(THE DATA)

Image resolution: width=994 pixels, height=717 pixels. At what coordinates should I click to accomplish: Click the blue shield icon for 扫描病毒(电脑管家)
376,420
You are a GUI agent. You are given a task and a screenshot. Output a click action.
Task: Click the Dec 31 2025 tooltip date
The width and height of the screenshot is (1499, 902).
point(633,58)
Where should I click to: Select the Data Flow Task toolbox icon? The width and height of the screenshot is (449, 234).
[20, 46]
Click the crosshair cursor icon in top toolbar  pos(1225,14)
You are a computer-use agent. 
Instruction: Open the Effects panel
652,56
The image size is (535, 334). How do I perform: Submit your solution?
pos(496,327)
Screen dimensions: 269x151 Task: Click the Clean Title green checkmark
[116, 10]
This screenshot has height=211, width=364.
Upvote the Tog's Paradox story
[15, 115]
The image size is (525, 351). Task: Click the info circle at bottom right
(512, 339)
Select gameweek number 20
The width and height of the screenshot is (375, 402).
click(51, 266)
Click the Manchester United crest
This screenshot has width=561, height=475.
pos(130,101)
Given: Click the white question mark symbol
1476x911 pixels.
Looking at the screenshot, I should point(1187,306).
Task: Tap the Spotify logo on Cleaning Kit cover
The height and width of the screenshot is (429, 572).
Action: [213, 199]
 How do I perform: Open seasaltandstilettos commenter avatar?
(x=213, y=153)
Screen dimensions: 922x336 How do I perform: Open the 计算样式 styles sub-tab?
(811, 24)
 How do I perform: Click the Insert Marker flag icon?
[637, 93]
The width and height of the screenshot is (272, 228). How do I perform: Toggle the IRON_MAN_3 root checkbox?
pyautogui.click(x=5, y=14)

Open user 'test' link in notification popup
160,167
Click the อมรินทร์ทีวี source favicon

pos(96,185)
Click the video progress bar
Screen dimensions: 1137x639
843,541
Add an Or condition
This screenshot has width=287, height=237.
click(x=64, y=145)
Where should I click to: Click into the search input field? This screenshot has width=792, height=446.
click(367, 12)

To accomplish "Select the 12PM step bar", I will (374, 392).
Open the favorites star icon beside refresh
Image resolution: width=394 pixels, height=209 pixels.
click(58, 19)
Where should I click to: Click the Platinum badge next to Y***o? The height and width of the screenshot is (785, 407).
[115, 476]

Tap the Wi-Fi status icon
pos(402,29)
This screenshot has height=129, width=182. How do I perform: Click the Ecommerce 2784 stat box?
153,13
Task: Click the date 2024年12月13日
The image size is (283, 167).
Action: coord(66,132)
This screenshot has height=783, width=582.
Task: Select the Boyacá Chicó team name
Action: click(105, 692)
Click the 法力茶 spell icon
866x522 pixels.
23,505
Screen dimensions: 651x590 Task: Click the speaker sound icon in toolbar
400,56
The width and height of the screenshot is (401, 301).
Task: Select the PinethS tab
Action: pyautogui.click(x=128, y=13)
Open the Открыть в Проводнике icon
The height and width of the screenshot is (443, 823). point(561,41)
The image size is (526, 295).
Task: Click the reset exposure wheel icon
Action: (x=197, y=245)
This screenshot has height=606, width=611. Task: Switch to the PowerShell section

(End THE DATA)

### [DIRECTIONS]
For each line above that contains the word "date", copy that line.

### [WRITTEN ANSWER]
Task: Click the Dec 31 2025 tooltip date
Task: Click the date 2024年12月13日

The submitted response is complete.